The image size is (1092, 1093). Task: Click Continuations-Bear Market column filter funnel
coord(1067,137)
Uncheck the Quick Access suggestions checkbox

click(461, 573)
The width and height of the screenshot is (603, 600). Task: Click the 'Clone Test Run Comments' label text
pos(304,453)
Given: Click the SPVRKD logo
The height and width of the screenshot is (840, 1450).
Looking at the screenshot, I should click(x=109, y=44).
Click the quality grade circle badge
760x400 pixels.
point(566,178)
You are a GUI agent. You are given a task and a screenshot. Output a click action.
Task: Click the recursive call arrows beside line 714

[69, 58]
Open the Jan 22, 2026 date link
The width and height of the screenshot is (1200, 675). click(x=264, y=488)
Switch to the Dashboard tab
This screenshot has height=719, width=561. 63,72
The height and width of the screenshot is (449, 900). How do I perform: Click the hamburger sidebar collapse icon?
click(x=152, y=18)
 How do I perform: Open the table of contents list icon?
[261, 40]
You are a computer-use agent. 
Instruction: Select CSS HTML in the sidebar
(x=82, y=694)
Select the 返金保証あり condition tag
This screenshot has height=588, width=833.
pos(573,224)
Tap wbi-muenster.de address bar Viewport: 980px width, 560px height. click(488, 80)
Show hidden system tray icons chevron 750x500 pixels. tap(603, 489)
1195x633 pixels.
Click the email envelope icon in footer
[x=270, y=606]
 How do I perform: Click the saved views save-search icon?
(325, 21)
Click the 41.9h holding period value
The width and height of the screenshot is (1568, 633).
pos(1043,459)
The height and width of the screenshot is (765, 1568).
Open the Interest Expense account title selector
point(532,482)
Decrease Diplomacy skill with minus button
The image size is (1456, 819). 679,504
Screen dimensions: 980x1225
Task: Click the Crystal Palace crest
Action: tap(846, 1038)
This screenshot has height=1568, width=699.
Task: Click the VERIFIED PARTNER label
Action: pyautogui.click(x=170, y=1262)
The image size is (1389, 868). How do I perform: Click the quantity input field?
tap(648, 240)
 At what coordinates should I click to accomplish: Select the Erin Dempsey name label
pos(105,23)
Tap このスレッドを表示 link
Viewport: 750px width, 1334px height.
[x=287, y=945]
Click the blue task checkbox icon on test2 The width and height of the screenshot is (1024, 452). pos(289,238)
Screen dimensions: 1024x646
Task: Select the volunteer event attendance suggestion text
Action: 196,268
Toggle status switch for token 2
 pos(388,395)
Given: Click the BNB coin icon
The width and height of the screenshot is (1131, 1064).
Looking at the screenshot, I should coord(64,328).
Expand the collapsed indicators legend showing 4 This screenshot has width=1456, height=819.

-- Exercise goal --
Copy the lines of the material word for word, beginning with the line that contains "How do I perform: Click the saved" and continuing through the line that contains "pos(1043,459)".

-- Correct output --
 How do I perform: Click the saved views save-search icon?
(325, 21)
Click the 41.9h holding period value
The width and height of the screenshot is (1568, 633).
pos(1043,459)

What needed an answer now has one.